Source information —
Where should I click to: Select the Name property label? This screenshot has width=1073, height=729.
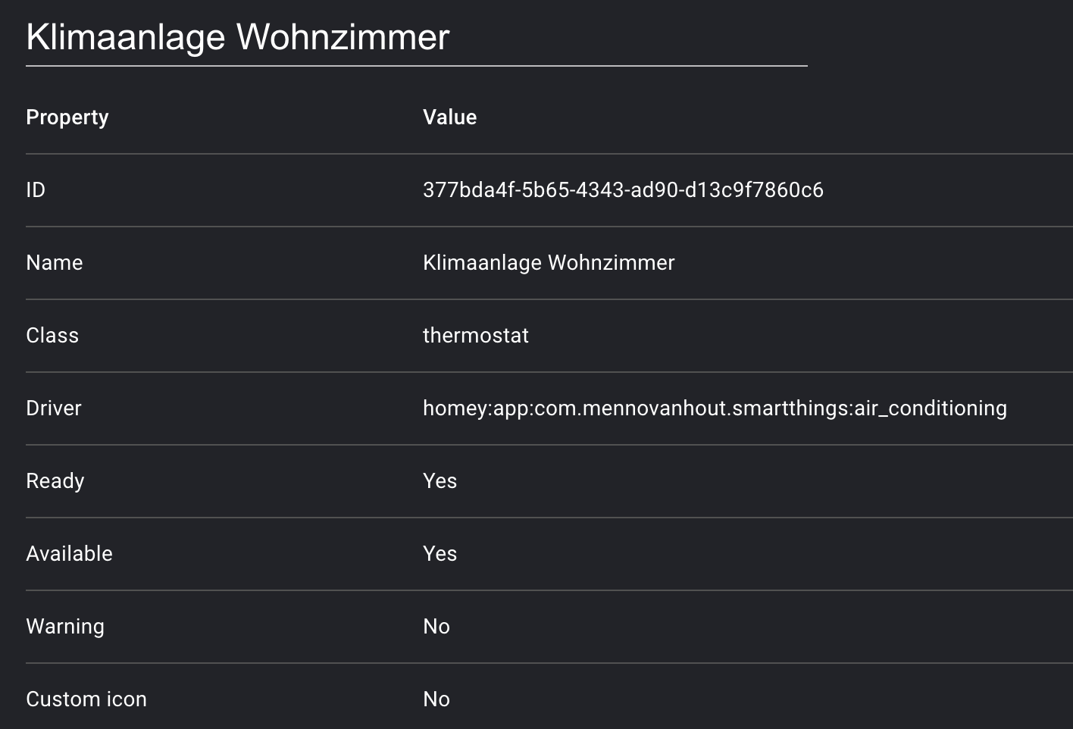(55, 263)
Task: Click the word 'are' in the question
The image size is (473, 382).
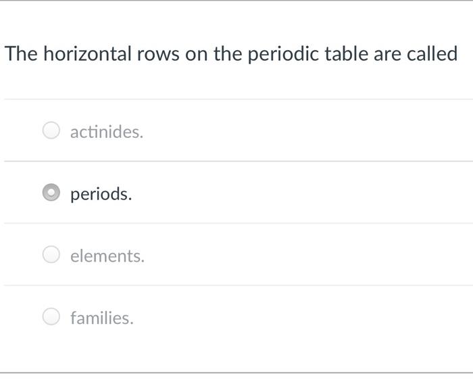Action: tap(387, 54)
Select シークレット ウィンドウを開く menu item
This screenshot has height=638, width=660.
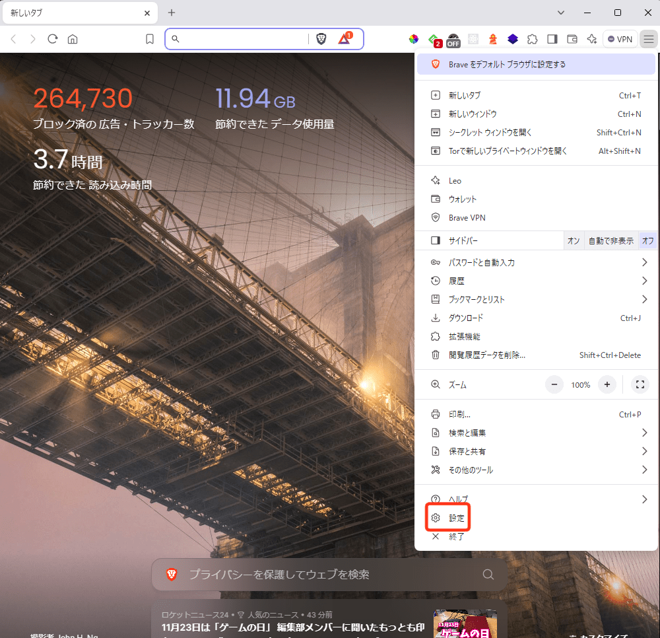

Task objective — Make an exact copy of the lines from the one holding "Task: Click the word 'are' in the question" through the end of the material, both ends included, and keep the pictures out of it.

Solution for this task —
Task: Click the word 'are' in the question
The image size is (473, 382).
Action: tap(387, 54)
Select シークレット ウィンドウを開く menu item
This screenshot has height=638, width=660.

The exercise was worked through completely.